Are some people at higher risk than others?
Primary open angle closure glaucoma is a multi-factor genetic condition. 40-45% of all patients have unattributable primary open angle closure glaucoma. Examination of their eyes indicates no obvious cause for glaucoma except for increased eye pressure. This is generally an inherited condition. It does not necessarily get passed from parent to child, but there will certainly be other members of the family with high eye pressure being treated for glaucoma. Left untreated, the condition the patient will suffer a progressive loss in their field of vision and eventual blindness. Treatments aim to stop further loss of field of vision and prevent blindness. Existing damage cannot generally be reversed.
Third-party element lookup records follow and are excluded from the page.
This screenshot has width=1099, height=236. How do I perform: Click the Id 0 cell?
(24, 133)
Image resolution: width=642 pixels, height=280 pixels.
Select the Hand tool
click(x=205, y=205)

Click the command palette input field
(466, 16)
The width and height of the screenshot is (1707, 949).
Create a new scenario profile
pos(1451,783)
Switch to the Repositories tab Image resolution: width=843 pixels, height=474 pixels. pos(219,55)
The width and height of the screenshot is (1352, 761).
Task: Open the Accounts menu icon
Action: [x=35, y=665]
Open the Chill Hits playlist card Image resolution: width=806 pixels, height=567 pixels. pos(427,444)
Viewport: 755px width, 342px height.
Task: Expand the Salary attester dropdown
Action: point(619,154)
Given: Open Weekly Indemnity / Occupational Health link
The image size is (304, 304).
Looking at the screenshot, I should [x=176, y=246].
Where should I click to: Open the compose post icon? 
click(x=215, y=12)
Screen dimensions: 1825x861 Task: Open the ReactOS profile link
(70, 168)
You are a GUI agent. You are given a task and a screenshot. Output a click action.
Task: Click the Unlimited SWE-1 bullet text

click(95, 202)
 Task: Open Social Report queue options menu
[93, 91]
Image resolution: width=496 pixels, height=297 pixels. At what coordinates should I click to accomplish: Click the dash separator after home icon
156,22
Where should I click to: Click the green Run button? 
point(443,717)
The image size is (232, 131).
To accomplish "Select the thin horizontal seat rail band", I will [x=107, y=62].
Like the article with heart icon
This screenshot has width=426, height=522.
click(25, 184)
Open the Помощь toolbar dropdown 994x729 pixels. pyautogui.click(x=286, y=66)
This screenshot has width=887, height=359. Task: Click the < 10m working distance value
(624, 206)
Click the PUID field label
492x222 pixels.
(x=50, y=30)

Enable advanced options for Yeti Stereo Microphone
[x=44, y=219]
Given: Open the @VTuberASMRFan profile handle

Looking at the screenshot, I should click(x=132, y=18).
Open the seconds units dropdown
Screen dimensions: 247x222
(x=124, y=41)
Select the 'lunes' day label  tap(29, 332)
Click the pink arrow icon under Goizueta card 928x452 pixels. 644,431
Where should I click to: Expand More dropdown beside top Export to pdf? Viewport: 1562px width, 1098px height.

What are the treatment methods?
The most common form of glaucoma treatment involves regular eye drops and field of vision nerve fiber tests and monitoring. 90% of glaucoma patients are saved from blindness by regular medical treatment. Regular medical treatment is important, but not everyone can manage this, and in some cases this fails to maintain the targeted eye pressure. The ideal eye pressure range to prevent further loss of field of vision varies from patient to patient. In the event that the ideal eye pressure cannot be achieved, or if the patient is unable to maintain regular eye drop use, or suffers side effects from the medication, then surgery may be considered. There are various types of surgical intervention including laser surgery. That said, surgery is only the preferred course of action in cases where medication has failed to control the condition, to achieve a long term solution in terms of reducing eye pressure. In some cases, new channels that are surgically opened can get blocked. This may require a second intervention, or renewed medical treatment. Depending on the type of glaucoma, there is no guarantee that surgery will remove the patient’s reliance on medication. Elevated eye pressure and glaucoma can also develop as a result of eye infections, surgery and trauma. Surgery is not always effective in treating these infection- and trauma- related cases, and second or third interventions may be required, as well as renewed use of medication.
Types Of Glaucoma
Glaucoma is anatomically classified under two types. The first is the rarely seen open angle closure glaucoma. Some people’s anatomy with respect to the angle of the region between the cornea and the iris where the intraocular fluid is absorbed, predisposes them to the condition. Stressing that this angle can be suddenly closed by other factors such as use of certain medications, reading in poor light, and swelling of the lens, Professor Küçümen states “When the angle closes the outlet gets completely blocked but since the fluid continues to be produced the pressure can exceed 35-40. This can also cause considerable pain. It needs to be treated urgently. The second type is more common. Since the angle is open there is generally no need for urgent treatment in this type of glaucoma; treatment can be carried out over the longterm. Diagnosing glaucoma is crucial. Not everyone with ocular hypertension or high eye pressure suffers from glaucoma. The importance of a correct diagnosis is that it prevents unnecessary use of medication. Because someone diagnosed with glaucoma will have to continue to use medications over the long term.”